_WHAT TO PRODUCE:_ Could you arrange the material, from the start down to the line containing "tap(127, 281)", as a two-column CSV with the columns task and answer, one row per item and nothing outside that span, putting each value in one quoted field with line breaks replaced by spaces?

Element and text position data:
────────────────────────────────────────

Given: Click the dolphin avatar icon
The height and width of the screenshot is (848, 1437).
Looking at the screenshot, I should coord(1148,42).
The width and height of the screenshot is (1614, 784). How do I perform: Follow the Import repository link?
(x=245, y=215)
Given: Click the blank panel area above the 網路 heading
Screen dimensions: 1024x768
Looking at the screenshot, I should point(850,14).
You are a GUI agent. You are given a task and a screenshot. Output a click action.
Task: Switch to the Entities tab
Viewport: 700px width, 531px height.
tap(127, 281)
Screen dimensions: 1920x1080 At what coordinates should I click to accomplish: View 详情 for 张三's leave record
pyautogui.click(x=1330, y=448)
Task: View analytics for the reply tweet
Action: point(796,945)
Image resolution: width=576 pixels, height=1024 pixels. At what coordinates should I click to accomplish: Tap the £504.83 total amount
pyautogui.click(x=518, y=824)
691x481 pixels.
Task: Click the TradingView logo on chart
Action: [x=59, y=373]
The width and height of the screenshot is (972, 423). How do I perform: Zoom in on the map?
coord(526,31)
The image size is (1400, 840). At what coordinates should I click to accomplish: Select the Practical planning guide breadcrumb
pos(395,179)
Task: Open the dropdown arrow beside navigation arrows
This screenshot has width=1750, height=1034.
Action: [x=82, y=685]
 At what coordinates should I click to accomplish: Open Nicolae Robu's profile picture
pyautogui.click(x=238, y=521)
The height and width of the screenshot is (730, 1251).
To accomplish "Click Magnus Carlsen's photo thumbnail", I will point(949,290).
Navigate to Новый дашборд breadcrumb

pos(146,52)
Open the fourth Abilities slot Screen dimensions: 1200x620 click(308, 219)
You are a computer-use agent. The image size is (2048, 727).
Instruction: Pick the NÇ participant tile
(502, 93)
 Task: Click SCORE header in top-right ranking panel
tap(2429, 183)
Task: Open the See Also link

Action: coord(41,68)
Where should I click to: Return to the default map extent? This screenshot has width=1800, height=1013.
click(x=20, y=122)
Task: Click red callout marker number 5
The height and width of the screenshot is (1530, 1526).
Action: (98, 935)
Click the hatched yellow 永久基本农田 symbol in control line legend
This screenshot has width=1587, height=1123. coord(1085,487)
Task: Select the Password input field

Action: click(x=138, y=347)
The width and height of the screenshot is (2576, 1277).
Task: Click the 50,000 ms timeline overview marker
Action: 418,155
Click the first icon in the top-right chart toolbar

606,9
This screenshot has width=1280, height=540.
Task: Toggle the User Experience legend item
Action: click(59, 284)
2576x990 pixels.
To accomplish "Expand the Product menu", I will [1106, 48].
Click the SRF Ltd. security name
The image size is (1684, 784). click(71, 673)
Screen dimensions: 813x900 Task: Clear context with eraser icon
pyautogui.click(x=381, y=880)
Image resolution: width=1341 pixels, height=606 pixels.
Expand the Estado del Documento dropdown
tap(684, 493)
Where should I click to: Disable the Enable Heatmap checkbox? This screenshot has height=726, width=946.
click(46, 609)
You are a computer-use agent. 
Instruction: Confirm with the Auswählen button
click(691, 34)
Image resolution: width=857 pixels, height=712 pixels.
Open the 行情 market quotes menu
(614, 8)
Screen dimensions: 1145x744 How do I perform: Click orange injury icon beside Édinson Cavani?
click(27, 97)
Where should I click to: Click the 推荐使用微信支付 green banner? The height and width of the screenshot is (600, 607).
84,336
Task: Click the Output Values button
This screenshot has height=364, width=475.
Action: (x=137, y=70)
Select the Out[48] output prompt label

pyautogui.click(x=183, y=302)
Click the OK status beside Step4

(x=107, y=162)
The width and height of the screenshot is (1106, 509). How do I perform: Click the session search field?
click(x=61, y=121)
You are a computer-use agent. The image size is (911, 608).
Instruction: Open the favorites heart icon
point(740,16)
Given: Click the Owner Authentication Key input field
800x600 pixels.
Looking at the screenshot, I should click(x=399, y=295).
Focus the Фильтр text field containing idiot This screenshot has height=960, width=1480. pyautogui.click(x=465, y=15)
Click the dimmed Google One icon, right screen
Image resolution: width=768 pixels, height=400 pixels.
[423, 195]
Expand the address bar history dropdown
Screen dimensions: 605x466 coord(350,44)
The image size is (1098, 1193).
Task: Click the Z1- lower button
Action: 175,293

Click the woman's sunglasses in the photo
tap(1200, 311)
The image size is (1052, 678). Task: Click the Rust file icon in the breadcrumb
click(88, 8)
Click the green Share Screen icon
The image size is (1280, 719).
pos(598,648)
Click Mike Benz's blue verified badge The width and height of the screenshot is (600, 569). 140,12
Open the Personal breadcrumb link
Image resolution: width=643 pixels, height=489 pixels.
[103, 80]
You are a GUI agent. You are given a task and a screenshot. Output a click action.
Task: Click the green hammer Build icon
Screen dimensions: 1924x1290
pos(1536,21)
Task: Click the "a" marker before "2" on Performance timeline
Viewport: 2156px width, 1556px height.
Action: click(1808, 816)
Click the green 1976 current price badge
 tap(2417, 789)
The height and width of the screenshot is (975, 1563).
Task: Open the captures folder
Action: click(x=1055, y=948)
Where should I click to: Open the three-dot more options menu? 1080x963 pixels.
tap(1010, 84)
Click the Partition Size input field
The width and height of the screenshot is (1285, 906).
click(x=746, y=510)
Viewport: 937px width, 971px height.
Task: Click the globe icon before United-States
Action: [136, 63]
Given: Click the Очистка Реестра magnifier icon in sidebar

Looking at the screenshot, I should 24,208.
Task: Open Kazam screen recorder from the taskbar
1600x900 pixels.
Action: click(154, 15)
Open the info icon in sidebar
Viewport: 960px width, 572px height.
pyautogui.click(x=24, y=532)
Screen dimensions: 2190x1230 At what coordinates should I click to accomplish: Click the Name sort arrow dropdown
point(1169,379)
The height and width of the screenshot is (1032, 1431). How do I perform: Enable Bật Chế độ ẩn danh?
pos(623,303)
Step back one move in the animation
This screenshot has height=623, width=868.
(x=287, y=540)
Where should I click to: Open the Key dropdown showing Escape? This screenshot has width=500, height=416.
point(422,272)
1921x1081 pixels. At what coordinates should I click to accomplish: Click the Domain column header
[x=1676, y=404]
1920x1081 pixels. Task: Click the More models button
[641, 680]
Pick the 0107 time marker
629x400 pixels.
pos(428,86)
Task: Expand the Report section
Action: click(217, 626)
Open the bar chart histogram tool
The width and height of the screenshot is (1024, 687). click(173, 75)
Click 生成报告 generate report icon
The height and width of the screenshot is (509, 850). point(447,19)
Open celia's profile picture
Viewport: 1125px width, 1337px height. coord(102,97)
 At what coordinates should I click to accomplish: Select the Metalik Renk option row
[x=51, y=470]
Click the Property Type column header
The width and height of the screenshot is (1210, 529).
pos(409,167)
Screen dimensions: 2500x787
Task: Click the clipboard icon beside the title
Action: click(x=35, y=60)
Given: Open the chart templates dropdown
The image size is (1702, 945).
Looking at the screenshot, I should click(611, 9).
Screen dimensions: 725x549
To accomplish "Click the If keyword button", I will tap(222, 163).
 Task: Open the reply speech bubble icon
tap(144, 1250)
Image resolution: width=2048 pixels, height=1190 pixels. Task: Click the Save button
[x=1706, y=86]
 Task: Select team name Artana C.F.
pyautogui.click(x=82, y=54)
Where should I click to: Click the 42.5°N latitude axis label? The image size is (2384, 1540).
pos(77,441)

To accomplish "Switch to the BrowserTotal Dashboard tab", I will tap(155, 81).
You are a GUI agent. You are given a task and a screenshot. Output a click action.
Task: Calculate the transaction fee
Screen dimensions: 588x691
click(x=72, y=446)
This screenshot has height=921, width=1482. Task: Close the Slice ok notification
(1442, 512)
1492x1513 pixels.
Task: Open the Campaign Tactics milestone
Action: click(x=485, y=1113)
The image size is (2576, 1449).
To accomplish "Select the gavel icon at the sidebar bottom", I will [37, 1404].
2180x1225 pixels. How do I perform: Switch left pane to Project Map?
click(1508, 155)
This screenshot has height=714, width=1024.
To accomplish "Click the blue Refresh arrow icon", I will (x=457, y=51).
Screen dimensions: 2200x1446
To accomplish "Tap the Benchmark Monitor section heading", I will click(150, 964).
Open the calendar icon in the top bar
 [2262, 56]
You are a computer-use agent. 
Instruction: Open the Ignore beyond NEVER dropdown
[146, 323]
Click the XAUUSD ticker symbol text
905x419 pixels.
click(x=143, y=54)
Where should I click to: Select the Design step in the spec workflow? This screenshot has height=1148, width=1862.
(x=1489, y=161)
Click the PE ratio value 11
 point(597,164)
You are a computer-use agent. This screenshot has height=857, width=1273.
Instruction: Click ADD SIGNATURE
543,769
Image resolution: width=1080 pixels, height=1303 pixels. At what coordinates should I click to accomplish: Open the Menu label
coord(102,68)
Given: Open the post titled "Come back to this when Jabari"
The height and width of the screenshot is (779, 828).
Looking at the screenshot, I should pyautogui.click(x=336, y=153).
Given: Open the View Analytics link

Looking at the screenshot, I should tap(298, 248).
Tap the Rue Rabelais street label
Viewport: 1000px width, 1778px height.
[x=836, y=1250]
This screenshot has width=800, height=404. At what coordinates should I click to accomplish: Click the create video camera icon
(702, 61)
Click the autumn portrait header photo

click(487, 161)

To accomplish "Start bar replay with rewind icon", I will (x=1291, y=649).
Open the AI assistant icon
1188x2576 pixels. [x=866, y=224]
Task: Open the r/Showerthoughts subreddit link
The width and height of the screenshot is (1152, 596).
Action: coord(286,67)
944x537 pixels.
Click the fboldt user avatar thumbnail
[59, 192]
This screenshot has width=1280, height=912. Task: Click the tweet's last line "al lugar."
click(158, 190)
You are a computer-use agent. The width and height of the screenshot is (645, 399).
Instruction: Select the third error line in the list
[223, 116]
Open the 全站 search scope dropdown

────────────────────────────────────────

_RESULT BELOW:_
task,answer
"Given: Click the dolphin avatar icon The height and width of the screenshot is (848, 1437).","Looking at the screenshot, I should coord(1148,42)."
"The width and height of the screenshot is (1614, 784). How do I perform: Follow the Import repository link?","(x=245, y=215)"
"Given: Click the blank panel area above the 網路 heading Screen dimensions: 1024x768","Looking at the screenshot, I should point(850,14)."
"You are a GUI agent. You are given a task and a screenshot. Output a click action. Task: Switch to the Entities tab Viewport: 700px width, 531px height.","tap(127, 281)"